Márquez has also had plenty of success at the German Grand Prix, the most successful rider in fact, taking pole position and winning the race in the last seven years across all classes at the Sachsenring. However, he hasn’t got a pole position in the last five races, which is his longest streak without a pole position since joining the premier class back in 2013.

This weekend would seem like the perfect time and place to end that record, but other than Dovizioso, Viñales and Rossi, Márquez will be facing stiff competition from his teammate Dani Pedrosa, who too has a fantastic record at the German Grand Prix, winning it six times across all classes.

However, Pedrosa, who is currently fifth in the championship on 87 points, 28 points behind championship leader Dovizioso will be desperate to achieve his seventh victory at the Sachsenring as he looks to keep in touch with his championship rivals at a track where the Repsol Honda Team have won for the past seven years.

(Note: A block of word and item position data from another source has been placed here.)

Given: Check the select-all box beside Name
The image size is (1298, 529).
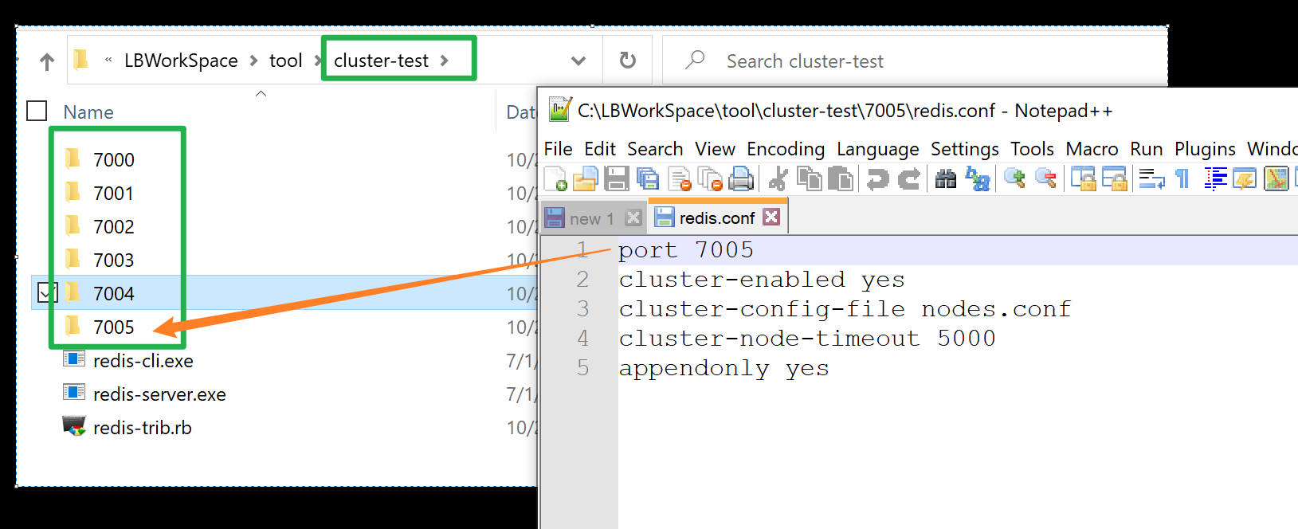Looking at the screenshot, I should 37,112.
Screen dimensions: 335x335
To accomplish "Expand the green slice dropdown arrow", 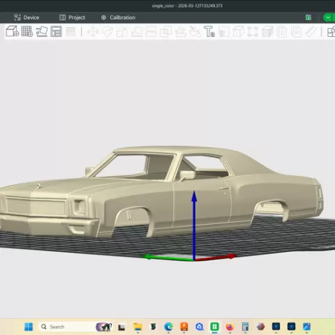I will [328, 17].
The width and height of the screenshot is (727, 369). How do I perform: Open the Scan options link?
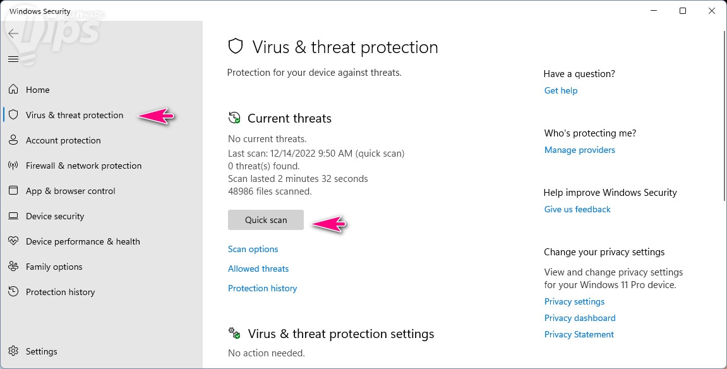pos(253,249)
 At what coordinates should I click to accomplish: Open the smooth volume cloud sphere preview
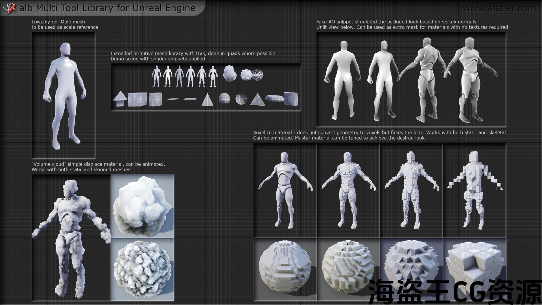142,206
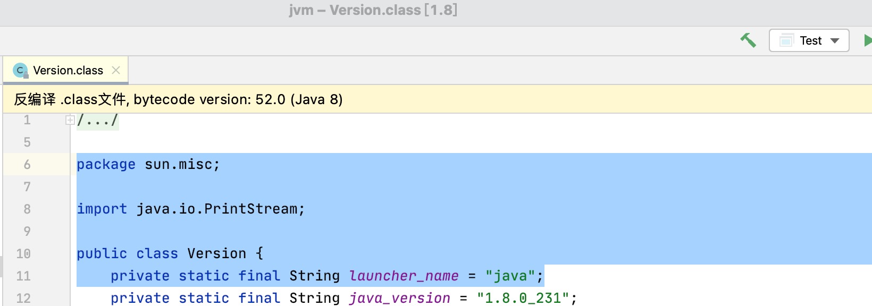Screen dimensions: 872x306
Task: Click the class file icon on Version.class tab
Action: pyautogui.click(x=20, y=70)
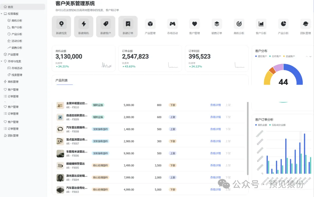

Other riders to look out for this weekend to challenge for the podium and possibly a race win include Johann Zarco (77 points), Danilo Petrucci (62 points), Jorge Lorenzo (60 points), and Cal Crutchlow (58 points).

Zarco won the Moto2 race last year at the Sachsenring, but Petrucci, who has never won a race, Crutchlow, and more surprisingly Lorenzo have never won at the Sachsenring across any class.

The German Grand Prix is a particularly big weekend for Lorenzo if he wants to get back into the world championship battle, trailing his teammate Andrea Dovizioso by 55 points heading into the last 10 races of the season.

He has had a real struggle to adapt to his factory Ducati, and has been rather inconsistent, finishing in the top six on only three occasions in 2017, with his only podium of the season so far coming at the Spanish Grand Prix in Jerez.

If Lorenzo can improve his form on the factory Ducati, he can still be a major player in the 2017 MotoGP World Championship, but you feel it has to start this weekend by claiming his first victory at the Sachsenring, a track where he has claimed six podiums across all classes.

However, I am tipping a resurgent run by Marc Márquez at arguably his favourite circuit on the calendar, and I believe he will dominate at the Sachsenring once again to win for the eighth time.

 

MotoGP Practice on Friday at 9:50am, and 2:00pm local time (5:50pm, and 10:00pm AEST). MotoGP FP3 on Saturday at 9:55am local time (5:55pm AEST), FP4 on Saturday at 1:30pm local time (9:30pm AEST), Q1 and Q2 on Saturday at 2:10pm and 2:35pm local time (10:10pm and 10:35pm AEST). MotoGP Warm Up on Sunday at 9:40am local time (5:40pm AEST), and MotoGP race on Sunday at 2:00pm local time (10:00pm AEST).